Given text:
Source: California Department of Insurance
At his inauguration ceremony today and immediately after he was sworn-in for a second term, California’s Insurance Commissioner Dave Jones issued an emergency regulation to establish stronger requirements for health insurers to create and maintain sufficient medical provider networks to provide timely access to medical care.
The emergency regulation issued today by Commissioner Jones today at his inauguration ceremony addresses the problems identified with access to doctors, hospitals, and other medical providers in 2014, as many health insurers reduced their medical provider networks and/or shifted to offering Exclusive Provider Organization (EPO) health insurance products with no out-of-network benefits. Consumers complained of having trouble getting appointments with doctors, traveling long distances to receive in-network medical care, or seeking care from doctors who appeared in their health insurer’s provider directory but who were not actually in the health insurer’s medical provider network.
“Californians and California businesses deserve better than what they have gotten from most health insurers and HMOs. Health insurers’ medical provider directories have been inaccurate, misleading consumers into signing up with a health insurer for access to a doctor, specialist, or hospital only to learn that these medical providers are not actually a part of the health insurer’s network. Consumers have been forced to pay huge out-of-network charges when their health insurer fails to provide adequate medical providers in their network or when care is provided by out-of-network providers without even informing or asking the consent of the patient,” said Commissioner Jones. “This emergency regulation is necessary to make sure that health insurers establish and maintain adequate medical provider networks to meet the health care needs of their policyholders, to make sure medical provider directories are accurate, and to stop the practice of surprising consumers with huge charges for out-of-network providers who provide care without the patients’ consent or foreknowledge.”
“I am grateful to the voters of California for electing me to serve a second term as Insurance Commissioner,” said Jones after being sworn-in. “As was my first term, my second term will be one of action on behalf of consumers. In keeping with my commitment to take action to protect consumers, just minutes after being sworn-in I am issuing an emergency regulation to protect consumers from health insurers with inadequate networks of medical providers.”

Study material:
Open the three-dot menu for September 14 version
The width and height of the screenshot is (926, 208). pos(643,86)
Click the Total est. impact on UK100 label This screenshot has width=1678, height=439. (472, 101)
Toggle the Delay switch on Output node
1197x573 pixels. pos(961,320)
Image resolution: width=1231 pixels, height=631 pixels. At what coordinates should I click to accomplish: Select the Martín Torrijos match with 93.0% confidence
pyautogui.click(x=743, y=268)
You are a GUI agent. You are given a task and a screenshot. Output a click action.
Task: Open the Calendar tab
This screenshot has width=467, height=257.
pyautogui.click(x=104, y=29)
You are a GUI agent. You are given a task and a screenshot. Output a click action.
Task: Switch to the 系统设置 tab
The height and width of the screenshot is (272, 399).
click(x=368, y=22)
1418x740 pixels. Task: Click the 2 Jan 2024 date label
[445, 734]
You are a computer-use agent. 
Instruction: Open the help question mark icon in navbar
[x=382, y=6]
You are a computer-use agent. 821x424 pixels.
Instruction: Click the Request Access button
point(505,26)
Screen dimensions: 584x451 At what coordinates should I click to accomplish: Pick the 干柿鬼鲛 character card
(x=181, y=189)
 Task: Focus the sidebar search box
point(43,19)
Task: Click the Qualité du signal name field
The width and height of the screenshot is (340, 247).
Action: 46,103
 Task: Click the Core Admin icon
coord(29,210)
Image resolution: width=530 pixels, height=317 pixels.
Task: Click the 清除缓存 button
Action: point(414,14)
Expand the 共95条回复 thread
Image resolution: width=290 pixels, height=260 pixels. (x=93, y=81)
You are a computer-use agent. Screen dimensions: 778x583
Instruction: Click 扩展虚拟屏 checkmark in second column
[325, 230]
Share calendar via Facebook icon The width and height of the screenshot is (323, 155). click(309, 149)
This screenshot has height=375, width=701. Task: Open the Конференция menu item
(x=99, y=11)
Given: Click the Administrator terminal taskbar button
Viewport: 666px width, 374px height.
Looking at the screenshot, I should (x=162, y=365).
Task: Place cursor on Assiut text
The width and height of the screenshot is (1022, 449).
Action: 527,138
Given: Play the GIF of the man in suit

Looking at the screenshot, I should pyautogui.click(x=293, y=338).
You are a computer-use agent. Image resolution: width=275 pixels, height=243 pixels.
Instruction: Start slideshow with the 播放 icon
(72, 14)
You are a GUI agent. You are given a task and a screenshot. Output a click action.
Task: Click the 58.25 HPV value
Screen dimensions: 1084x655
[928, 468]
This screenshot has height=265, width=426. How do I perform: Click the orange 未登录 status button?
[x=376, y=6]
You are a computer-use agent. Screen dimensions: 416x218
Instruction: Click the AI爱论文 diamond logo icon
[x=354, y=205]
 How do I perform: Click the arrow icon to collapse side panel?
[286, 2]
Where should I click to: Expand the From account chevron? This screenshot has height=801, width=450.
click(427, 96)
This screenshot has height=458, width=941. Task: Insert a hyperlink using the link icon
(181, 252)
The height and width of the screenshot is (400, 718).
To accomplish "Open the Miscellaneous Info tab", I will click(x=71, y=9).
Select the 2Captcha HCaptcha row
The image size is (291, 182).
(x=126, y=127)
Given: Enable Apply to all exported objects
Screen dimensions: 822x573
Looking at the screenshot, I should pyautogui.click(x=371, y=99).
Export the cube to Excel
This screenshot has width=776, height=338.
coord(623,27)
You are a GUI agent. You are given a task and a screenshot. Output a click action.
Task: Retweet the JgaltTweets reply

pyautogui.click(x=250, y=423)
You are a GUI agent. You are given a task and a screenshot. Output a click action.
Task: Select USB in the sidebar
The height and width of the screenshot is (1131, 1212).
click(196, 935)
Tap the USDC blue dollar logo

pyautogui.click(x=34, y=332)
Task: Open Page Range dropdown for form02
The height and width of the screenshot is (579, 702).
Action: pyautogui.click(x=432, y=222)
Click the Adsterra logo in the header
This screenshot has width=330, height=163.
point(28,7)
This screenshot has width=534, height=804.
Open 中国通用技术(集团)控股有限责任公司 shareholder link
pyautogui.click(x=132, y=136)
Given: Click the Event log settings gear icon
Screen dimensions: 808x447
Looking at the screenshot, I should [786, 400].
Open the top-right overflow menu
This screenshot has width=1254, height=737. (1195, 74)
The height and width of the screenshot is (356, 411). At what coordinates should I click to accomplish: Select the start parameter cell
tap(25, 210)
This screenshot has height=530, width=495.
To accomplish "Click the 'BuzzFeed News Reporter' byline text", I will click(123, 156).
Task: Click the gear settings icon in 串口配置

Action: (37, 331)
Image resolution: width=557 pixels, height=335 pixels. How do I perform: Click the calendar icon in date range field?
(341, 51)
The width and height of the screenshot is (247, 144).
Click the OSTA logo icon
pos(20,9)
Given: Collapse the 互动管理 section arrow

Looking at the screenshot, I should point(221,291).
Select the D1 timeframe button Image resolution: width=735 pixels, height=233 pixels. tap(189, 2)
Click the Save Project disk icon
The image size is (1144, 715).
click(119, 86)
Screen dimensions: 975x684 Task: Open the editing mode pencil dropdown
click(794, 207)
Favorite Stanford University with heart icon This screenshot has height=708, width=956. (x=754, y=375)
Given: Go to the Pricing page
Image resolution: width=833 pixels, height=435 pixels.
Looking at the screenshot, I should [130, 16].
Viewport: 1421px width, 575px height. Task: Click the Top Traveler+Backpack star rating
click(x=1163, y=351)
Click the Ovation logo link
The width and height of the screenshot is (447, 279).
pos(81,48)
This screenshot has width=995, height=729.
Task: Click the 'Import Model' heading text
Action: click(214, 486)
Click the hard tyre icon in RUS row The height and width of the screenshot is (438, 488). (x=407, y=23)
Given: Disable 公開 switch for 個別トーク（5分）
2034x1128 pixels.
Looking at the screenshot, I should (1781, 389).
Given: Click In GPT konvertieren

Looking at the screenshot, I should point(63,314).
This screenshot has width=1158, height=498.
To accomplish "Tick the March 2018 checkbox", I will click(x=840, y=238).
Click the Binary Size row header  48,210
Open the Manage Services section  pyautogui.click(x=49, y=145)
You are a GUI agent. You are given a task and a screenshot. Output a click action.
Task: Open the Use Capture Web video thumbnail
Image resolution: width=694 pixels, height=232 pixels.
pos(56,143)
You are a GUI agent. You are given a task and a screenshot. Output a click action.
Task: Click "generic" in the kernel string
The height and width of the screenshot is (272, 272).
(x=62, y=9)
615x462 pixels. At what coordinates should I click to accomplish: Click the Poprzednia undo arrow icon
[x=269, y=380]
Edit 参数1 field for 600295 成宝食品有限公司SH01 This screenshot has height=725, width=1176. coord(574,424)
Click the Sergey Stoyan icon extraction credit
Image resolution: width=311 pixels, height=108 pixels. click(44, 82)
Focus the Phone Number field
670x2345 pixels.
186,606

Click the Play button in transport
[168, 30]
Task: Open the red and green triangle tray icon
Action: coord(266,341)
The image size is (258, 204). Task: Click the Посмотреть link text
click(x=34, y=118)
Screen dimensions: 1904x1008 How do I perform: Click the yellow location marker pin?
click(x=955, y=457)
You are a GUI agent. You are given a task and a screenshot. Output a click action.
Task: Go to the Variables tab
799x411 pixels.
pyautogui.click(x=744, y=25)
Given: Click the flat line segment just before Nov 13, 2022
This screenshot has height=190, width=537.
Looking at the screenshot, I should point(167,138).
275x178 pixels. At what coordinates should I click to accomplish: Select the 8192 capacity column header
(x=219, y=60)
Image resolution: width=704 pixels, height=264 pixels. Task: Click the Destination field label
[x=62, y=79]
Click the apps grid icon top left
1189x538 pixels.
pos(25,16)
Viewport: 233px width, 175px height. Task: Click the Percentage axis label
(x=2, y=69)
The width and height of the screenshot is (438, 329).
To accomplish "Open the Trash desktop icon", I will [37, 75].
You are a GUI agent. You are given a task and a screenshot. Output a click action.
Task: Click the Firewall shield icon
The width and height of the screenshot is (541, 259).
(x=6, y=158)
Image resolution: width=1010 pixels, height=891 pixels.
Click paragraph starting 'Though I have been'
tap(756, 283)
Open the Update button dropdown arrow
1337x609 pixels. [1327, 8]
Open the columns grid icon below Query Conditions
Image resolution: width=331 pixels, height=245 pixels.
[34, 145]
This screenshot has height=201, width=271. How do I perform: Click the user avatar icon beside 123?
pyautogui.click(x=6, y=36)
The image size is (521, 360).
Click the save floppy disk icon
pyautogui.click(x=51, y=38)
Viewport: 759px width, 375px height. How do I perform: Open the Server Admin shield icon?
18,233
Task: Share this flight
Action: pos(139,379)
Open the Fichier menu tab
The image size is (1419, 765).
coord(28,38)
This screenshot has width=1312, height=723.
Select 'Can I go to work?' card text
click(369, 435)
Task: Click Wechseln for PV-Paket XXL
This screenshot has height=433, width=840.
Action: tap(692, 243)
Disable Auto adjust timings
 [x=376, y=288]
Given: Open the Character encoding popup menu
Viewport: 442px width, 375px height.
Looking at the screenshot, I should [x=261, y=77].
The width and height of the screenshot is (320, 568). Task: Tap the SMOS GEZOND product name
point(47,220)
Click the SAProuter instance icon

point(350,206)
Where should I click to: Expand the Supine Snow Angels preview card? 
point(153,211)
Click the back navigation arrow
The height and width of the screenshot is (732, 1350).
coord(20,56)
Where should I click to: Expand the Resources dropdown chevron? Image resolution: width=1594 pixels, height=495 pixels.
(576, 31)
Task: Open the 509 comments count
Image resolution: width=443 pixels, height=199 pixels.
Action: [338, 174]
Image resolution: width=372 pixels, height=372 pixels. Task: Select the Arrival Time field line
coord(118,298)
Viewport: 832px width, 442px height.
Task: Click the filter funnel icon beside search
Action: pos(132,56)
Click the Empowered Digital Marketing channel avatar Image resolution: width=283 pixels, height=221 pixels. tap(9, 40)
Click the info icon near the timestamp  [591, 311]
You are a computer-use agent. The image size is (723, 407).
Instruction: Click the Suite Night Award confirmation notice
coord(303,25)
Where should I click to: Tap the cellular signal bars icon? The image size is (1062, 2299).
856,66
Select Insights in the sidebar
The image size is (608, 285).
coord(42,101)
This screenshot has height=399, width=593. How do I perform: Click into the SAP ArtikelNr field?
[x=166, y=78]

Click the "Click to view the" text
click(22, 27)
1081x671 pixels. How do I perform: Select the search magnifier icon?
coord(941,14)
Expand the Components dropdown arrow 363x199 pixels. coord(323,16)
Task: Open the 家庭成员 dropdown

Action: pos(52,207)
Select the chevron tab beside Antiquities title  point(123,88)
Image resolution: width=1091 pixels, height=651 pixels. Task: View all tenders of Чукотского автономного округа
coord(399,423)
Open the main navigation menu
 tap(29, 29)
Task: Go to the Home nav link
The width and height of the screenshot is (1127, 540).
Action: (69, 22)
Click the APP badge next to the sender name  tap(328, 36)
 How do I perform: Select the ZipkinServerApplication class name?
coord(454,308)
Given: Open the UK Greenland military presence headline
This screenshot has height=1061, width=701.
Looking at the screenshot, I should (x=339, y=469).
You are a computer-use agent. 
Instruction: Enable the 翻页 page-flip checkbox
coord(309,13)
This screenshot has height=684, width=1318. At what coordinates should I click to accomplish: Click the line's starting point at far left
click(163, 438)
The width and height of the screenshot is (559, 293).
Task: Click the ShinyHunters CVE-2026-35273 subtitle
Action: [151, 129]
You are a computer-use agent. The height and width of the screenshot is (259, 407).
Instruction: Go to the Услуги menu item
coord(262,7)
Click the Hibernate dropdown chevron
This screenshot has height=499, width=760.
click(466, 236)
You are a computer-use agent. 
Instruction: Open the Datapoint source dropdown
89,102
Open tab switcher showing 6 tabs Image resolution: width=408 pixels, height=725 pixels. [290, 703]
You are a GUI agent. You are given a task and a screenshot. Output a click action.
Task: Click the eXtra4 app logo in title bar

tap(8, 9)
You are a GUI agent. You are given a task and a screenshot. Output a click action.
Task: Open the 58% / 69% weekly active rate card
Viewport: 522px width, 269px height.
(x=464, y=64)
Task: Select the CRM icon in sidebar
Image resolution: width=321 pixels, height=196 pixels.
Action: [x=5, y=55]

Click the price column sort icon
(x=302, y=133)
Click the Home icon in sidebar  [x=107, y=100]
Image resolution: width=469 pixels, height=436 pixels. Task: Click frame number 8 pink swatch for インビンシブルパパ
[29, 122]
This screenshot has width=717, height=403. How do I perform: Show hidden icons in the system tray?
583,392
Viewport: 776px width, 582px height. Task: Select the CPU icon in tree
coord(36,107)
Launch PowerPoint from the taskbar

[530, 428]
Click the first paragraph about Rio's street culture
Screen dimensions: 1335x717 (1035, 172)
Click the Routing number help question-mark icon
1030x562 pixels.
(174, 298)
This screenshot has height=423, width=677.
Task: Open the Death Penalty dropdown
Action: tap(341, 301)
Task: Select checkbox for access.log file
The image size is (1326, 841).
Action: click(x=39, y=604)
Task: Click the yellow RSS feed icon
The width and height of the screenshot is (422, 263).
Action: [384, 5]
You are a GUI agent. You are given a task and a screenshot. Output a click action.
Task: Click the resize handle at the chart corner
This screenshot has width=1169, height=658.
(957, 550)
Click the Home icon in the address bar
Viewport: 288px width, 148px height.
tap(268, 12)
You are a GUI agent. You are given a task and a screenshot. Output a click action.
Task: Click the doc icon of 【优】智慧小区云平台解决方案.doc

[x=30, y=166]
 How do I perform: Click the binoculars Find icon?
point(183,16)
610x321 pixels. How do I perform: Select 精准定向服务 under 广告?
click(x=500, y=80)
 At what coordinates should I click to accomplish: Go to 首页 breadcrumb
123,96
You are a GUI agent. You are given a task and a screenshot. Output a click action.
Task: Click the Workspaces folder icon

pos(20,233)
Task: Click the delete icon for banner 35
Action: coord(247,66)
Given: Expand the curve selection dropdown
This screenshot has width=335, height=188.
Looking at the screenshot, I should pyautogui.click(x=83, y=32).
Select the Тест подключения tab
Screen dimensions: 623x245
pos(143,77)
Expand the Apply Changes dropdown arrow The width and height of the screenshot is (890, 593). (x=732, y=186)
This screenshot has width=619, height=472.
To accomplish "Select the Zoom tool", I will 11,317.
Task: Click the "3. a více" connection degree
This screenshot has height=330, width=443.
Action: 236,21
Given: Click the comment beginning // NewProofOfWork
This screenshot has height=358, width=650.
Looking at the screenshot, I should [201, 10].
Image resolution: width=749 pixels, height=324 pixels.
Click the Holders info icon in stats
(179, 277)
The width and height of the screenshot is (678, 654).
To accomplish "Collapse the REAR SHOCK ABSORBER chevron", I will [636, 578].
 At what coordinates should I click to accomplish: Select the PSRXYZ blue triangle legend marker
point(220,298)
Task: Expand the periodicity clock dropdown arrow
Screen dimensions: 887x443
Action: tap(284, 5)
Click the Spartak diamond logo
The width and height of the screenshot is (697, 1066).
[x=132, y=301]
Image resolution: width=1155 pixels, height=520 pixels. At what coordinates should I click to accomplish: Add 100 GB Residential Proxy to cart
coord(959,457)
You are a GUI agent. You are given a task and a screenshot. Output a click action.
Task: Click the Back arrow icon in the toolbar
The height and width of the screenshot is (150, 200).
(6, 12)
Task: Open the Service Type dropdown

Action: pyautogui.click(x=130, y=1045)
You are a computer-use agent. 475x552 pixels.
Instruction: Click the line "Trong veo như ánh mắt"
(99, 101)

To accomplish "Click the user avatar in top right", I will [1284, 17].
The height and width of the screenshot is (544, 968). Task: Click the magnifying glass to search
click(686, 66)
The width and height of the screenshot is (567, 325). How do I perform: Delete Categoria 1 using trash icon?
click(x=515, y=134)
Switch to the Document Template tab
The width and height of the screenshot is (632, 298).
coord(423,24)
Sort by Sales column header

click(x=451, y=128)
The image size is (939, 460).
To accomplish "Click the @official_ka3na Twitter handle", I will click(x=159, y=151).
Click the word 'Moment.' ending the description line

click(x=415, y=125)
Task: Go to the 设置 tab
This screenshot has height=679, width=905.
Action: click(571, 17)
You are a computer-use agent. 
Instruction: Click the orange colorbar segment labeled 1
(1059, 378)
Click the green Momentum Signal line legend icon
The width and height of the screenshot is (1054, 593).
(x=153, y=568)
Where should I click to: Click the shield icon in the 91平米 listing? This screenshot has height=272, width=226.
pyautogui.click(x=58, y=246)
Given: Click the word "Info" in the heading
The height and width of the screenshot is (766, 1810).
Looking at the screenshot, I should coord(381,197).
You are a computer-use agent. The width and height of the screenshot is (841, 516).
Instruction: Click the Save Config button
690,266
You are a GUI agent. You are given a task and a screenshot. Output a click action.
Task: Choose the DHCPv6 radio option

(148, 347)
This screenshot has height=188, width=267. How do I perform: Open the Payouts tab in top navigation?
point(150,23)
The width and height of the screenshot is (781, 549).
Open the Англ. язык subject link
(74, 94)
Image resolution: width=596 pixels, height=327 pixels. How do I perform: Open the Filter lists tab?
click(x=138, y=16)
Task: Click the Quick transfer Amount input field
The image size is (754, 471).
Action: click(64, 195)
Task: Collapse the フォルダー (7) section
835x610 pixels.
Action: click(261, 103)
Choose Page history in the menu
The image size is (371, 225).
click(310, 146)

Activity: According to the text on California's emergency insurance regulation, what kind of health insurance products with no out-of-network benefits did many insurers shift to offering in 2014? The items are independent material and have no connection to the text.

Exercise output: Exclusive Provider Organization (EPO) health insurance products.